The only difference between this publication and the first publication is the inclusion of full datasets within the published page…
I’ve used the online database Data.gov to locate a data file for grain-based food production. I intend to look into poultry and hog food production to see if there is any kind of correlation between production between one and the other.
I’ve decided on hog vs. poultry because I understand more about cattle-based food production, so while learning about something different, I wanted to see if there was any relation between the often seen as healthier poultry vs the less health-conscious pork.
The null hypothesis is that there is no relationship between the two variables.

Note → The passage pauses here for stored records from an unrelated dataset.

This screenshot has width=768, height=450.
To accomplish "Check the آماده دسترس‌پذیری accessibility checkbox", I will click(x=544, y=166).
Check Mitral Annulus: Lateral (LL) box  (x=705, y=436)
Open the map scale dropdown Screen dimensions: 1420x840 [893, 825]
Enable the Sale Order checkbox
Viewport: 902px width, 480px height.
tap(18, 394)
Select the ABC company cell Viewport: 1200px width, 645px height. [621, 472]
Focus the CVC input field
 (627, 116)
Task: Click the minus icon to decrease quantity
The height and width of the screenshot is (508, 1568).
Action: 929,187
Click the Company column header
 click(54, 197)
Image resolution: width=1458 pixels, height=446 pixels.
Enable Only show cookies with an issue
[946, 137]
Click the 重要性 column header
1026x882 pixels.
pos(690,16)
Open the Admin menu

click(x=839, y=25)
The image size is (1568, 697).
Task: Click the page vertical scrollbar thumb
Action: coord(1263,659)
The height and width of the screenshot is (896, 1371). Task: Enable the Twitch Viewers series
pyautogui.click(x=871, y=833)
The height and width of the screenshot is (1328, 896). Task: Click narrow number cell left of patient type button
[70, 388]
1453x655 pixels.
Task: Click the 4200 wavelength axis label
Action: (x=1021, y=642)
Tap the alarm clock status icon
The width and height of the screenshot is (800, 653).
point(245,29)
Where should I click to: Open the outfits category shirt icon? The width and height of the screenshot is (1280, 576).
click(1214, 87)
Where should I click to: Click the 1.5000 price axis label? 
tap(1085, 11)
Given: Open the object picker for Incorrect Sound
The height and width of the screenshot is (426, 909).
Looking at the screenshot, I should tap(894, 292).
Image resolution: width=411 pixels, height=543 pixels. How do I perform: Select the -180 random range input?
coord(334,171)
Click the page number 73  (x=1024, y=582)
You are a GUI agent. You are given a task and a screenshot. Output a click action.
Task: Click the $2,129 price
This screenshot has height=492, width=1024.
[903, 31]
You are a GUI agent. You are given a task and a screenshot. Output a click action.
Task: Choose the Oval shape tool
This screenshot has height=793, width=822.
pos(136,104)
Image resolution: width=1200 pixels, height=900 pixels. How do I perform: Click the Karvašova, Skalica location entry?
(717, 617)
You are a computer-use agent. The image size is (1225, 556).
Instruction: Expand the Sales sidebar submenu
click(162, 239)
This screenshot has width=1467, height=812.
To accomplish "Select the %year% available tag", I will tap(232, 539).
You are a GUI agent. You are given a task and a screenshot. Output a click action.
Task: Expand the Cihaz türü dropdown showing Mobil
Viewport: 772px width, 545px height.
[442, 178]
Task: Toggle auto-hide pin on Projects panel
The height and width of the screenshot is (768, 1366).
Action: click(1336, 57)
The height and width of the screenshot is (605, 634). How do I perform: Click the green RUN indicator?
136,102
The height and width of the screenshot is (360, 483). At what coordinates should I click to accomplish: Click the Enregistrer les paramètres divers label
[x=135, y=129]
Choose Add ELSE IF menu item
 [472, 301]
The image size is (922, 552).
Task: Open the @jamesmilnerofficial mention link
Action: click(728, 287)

The alternative hypothesis is that there is a correlation (I suspect a mild negative correlation) between pork consumption and poultry consumption, using grain-based feed production as a metric.
Not considered are changes in hog and poultry diets away from grain-based diets over the years. All observations not marked specifically for hog (Hogs, Hog-corn) and poultry (Poultry, Turkey-feed), including market egg-feed (as eggs are not included in this examination) have been excluded.
Loading libraries:
library(DataEditR)
## Warning: package 'DataEditR' was built under R version 4.3.2
library(AgroR)
## Warning: package 'AgroR' was built under R version 4.3.2
library(tidyverse)
## ── Attaching core tidyverse packages ──────────────────────── tidyverse 2.0.0 ──
## ✔ dplyr 1.1.3 ✔ readr 2.1.4
## ✔ forcats 1.0.0 ✔ stringr 1.5.0
## ✔ ggplot2 3.4.4 ✔ tibble 3.2.1
## ✔ lubridate 1.9.3 ✔ tidyr 1.3.0
## ✔ purrr 1.0.2
## ── Conflicts ────────────────────────────────────────── tidyverse_conflicts() ──
## ✖ dplyr::desc() masks AgroR::desc()
## ✖ dplyr::filter() masks stats::filter()
## ✖ dplyr::lag() masks stats::lag()
## ℹ Use the conflicted package (<http://conflicted.r-lib.org/>) to force all conflicts to become errors
library(janitor)
## Warning: package 'janitor' was built under R version 4.3.2
##
## Attaching package: 'janitor'
##
## The following objects are masked from 'package:stats':
##
## chisq.test, fisher.test
library(data.table)
##
## Attaching package: 'data.table'
##
## The following objects are masked from 'package:lubridate':
##
## hour, isoweek, mday, minute, month, quarter, second, wday, week,
## yday, year
##
## The following objects are masked from 'package:dplyr':
##
## between, first, last
##
## The following object is masked from 'package:purrr':
##
## transpose
library(ggplot2)
library(cowplot)
## Warning: package 'cowplot' was built under R version 4.3.2
##
## Attaching package: 'cowplot'
##
## The following object is masked from 'package:lubridate':
##
## stamp
library(corrplot)
## Warning: package 'corrplot' was built under R version 4.3.2
## corrplot 0.92 loaded
getwd()
## [1] "C:/Users/19255/Desktop/R/ENVS567"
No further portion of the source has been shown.